This older framework applies a seven-factor economic realities test and is widely regarded as more favorable to independent contractor classification, offering greater flexibility for gig economy businesses, staffing firms, and other industries that rely heavily on contracted workers.
Importantly, the FAB clarified that the 2024 rule technically remains in effect for purposes of private litigation — meaning employees and plaintiffs’ attorneys in civil cases may still invoke its more protective standard, even though the DOL itself will not enforce it.
The February 2026 Proposed Rule
Going a step further, on February 26, 2026, the DOL announced a formal Notice of Proposed Rulemaking (NPRM) to officially rescind the 2024 rule and replace it with a streamlined analysis grounded in federal judicial precedent. The proposed rule would also apply this analysis to the Family and Medical Leave Act (FMLA) and the Migrant and Seasonal Agricultural Worker Protection Act (MSPA), creating a unified classification standard across multiple federal labor laws.
The 60-day public comment period for this proposed rule closed on April 28, 2026. A final rule is expected later in the year.
Joint Employer Status: The Newest Regulatory Frontier
In April 2026, the DOL issued yet another significant proposed rule — this time addressing joint employer status under the FLSA, FMLA, and MSPA. Joint employer liability arises when two or more entities share control over a worker’s employment conditions, making them jointly and severally liable for FLSA compliance.
The regulatory landscape on joint employment had been effectively lawless since 2021, when the Biden administration rescinded the Trump-era 2020 joint employer rule without replacing it. The new proposed rule would restore Part 791 regulations to provide clarity on both “vertical” joint employment (where a worker serves an entity through a staffing or contracting arrangement) and “horizontal” joint employment (where associated businesses share a workforce).
The proposal takes a more flexible approach than the 2020 rule, and notably does not require that a potential joint employer actually exercise control — only that the potential for meaningful control exist. The public comment period for this rule closes June 22, 2026.
Subminimum Wages and Workers With Disabilities: A Policy Reversal
Section 14(c) of the FLSA historically permitted employers to obtain certificates allowing them to pay workers with disabilities less than the federal minimum wage, based on the workers’ productivity. The Biden administration had proposed phasing out these certificates entirely in a December 2024 NPRM. However, on July 7, 2025, the Trump DOL formally withdrew that proposed rule, formally discontinuing the rulemaking and preserving the existing subminimum wage certificate framework.
This decision has renewed debate about the appropriate balance between protecting vulnerable workers’ employment access and ensuring equal wage protections regardless of disability status.
State-Level Minimum Wage and Overtime Thresholds
While federal FLSA standards form a national floor, many states have enacted wage and hour protections that significantly exceed federal requirements. This creates a layered compliance landscape that employers operating across state lines must navigate carefully.

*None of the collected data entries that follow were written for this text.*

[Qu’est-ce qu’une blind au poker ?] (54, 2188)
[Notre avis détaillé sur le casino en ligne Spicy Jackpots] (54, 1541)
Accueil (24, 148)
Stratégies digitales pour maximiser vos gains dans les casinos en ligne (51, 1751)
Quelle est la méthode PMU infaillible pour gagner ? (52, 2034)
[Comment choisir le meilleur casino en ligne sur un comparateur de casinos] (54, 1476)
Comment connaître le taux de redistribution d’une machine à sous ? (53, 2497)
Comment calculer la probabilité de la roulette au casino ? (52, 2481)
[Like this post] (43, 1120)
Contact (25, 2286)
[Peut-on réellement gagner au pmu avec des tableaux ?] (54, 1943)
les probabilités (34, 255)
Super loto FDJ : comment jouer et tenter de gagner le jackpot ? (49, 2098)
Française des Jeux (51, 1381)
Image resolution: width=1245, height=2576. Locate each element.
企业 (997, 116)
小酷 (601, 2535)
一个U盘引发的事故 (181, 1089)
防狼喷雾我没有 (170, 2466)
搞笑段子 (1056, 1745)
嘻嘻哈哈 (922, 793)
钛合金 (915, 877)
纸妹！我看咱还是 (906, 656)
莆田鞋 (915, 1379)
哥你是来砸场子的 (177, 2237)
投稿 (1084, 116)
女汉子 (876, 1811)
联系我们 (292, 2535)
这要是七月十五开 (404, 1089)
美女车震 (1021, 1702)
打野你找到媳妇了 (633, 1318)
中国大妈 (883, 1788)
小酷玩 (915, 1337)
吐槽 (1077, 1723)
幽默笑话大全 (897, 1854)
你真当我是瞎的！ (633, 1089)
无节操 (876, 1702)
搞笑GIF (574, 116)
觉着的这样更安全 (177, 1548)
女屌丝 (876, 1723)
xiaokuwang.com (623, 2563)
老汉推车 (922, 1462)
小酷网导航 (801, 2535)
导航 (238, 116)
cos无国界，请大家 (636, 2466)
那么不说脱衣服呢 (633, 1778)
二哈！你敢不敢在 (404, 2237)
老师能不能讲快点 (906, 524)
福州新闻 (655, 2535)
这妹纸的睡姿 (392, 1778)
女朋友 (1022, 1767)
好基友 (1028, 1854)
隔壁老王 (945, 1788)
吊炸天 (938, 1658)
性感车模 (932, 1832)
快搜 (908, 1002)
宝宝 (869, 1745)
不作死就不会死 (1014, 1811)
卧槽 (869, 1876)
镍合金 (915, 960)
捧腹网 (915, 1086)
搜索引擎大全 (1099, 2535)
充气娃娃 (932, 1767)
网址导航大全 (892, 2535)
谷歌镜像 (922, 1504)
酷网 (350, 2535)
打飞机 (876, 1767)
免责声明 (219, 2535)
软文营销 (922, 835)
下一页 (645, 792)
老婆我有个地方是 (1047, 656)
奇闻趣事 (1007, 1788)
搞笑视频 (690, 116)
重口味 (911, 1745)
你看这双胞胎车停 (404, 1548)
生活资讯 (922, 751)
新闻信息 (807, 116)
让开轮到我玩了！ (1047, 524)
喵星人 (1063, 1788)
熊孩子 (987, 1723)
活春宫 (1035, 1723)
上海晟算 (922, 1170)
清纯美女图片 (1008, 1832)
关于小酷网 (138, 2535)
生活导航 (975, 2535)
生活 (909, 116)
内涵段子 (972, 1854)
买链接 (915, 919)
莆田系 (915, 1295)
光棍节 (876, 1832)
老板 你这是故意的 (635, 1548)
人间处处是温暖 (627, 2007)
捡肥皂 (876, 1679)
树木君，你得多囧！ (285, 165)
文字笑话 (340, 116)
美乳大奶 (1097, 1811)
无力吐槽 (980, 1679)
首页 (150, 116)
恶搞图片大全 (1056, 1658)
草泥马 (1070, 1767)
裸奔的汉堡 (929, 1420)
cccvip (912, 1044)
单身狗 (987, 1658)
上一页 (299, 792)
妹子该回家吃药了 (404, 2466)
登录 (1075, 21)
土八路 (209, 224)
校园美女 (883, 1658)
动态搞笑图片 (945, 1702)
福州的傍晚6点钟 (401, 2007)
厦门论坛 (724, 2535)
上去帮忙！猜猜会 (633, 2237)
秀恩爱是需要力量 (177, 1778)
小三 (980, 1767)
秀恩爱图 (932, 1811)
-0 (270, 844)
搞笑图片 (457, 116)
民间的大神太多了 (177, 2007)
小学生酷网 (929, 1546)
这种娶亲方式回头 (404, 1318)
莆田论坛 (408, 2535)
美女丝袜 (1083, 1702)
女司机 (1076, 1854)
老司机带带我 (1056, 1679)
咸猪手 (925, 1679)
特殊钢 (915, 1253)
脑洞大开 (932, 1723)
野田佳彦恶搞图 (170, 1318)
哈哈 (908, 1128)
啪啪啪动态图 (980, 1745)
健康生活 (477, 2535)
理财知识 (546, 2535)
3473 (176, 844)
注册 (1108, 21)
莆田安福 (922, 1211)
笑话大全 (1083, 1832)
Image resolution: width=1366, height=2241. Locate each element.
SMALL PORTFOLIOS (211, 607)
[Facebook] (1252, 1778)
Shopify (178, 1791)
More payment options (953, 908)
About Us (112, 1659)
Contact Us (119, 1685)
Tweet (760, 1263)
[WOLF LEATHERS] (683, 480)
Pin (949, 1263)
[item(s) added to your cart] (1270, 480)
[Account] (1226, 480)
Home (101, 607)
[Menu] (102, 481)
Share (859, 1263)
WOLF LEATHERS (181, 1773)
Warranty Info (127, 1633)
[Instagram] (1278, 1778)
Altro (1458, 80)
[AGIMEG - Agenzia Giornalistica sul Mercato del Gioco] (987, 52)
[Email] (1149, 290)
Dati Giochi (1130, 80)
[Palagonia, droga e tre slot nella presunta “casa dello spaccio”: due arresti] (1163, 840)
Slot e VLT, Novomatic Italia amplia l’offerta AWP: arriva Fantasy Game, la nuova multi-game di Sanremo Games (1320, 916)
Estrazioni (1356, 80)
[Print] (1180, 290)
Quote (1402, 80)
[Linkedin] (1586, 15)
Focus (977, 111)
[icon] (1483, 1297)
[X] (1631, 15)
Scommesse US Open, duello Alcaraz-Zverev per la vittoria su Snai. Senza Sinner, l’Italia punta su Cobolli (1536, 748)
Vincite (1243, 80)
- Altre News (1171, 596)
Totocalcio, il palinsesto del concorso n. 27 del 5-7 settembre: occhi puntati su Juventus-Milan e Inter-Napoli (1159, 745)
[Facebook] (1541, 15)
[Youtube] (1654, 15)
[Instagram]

For instance, California sets its exemption salary threshold as a multiple of the state minimum wage — for the current year, this equates to a weekly minimum of $1,320 for exempt employees, far exceeding the federal $684 floor. Washington and New York similarly maintain thresholds well above federal requirements.
For employees covered by both federal and state law, the more protective standard always applies. This means that in high-cost states, the federal overtime rule saga described above has had minimal practical impact on actual employer obligations — since market-driven wages and state law already set a much higher bar.
FLSA Enforcement: What Happens When Employers Violate the Law
The Department of Labor’s Wage and Hour Division is the primary federal enforcement agency for the FLSA. When violations are found, the consequences can be substantial:
Employers found to have violated minimum wage or overtime provisions may be liable for back pay — the full amount of unpaid wages — and an equal amount in liquidated damages, effectively doubling the employer’s liability. In cases of willful violations, the statute of limitations extends from two years to three years.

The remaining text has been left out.